With six out of the world’s top ten fastest growing economies in close proximity to the Gulf, the UAE has become a partner for African businesses and a gateway for multinational companies looking to do business in Africa and seeking an overseas satellite office. Gulf investment attempts to branch out to south and west Africa in various fields including airlines, port operators, construction companies, and state-run investment funds and these are just some of the industries leading the charge.
Dubai Chamber of Commerce has invested millions in the last five years, as part of its expansion strategy in Africa, and in the coming years will double the spending. The efforts have given a major boost to UAE-Africa trade ties by facilitating cooperation between businesses and investors on both sides. UAE has become a node of connectivity linking Europe and the Americas to Asia and Africa, and vice-versa which is why UAE-Africa ties matter so much to the continent. The trade ties have a positive impact in connecting Africa to a wider world, while also playing a modest role in investing in the infrastructure needed for Africa’s growth.
Africa has the world’s most rapid urbanisation rate and, by 2034, is set to have a larger working-age population than both India and China. In the next eight years, consumer spending in Africa is set to rise by $1 trillion as emerging middle classes move into the cities, and their demand for consumer products and infrastructure grows.The results of an online poll by an economic think tank has indicated that 48 percent of respondents considered trade to be the most promising sector for investment, followed by financial services (24 percent), while 14 percent said logistics and tourism sectors had the most potential.
The biggest focus of the governments in both regions is infrastructure. Gulf companies and governments invested more than $30bn in infrastructure development in Africa from 2004 to 2014, according to data from Dubai Chamber of Commerce and Industry, and this number is only increasing. The UAE is playing an increasingly important role in bridging this infrastructure gap by using its proximity, along with its infrastructure and logistics services and experience, to support the trade of commodities such as oil, coffee, tea and gold.
In the last 15 years, rapid economic growth has seen Africa emerge from being a backwater to offering enormous economic opportunities.

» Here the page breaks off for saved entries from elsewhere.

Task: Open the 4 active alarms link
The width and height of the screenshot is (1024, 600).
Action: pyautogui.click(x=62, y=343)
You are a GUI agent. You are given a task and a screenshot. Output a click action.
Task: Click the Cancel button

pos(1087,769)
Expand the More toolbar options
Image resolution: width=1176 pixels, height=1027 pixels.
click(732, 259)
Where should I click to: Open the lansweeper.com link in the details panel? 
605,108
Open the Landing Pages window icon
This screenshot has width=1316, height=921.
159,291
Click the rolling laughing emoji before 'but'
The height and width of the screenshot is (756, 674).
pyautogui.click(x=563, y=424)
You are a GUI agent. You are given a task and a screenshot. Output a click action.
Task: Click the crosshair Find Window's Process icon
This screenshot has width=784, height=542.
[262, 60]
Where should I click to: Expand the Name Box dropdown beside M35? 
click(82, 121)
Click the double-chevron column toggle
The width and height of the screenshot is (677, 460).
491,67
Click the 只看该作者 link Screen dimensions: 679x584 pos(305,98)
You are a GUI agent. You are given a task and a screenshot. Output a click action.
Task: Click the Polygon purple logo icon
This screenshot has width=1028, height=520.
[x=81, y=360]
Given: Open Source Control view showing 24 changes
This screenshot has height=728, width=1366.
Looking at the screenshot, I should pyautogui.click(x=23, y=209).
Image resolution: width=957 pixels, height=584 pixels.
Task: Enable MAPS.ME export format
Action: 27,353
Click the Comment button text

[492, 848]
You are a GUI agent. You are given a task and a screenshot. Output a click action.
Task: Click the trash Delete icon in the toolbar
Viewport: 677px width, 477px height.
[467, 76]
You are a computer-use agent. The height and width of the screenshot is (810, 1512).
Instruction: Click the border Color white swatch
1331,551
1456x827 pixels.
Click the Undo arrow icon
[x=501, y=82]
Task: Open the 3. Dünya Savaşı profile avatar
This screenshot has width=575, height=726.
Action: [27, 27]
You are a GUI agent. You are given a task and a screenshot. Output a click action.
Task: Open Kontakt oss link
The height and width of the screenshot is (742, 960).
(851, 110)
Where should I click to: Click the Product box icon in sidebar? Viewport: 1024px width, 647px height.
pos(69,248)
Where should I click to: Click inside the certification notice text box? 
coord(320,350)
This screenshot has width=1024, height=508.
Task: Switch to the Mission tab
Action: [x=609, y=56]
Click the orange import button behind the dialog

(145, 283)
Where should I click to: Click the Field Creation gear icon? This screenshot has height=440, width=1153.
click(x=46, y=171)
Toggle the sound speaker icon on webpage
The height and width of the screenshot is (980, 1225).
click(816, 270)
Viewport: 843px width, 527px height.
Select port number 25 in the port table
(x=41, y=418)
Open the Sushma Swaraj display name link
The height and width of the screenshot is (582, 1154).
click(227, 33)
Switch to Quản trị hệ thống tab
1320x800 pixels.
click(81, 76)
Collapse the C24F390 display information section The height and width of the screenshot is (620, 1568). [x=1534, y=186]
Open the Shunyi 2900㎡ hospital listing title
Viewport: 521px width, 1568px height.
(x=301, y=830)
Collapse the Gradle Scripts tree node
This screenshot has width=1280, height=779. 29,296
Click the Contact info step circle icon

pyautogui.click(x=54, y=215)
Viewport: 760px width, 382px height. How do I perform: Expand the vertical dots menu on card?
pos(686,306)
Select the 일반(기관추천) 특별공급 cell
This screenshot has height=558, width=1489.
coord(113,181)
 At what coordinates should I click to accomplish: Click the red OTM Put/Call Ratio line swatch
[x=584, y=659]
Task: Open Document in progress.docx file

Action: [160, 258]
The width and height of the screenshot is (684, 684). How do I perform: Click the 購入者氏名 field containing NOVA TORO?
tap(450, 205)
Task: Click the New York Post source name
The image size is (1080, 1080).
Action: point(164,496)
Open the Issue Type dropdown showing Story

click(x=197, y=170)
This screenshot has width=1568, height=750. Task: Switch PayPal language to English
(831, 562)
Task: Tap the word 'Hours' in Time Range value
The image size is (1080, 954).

From Kenya in the east to Nigeria in the west, incremental reforms have been implemented, Dubai is one of the few places able to facilitate business and logistics for the Africa’s emerging middle class, especially for those in Kenya, Nigeria, and South Africa. And with the International Monetary Fund projecting that Africa will be the world’s second-fastest-growing region in the period to 2020, that sort of cooperation seems like a very good idea. The opportunities have never been better.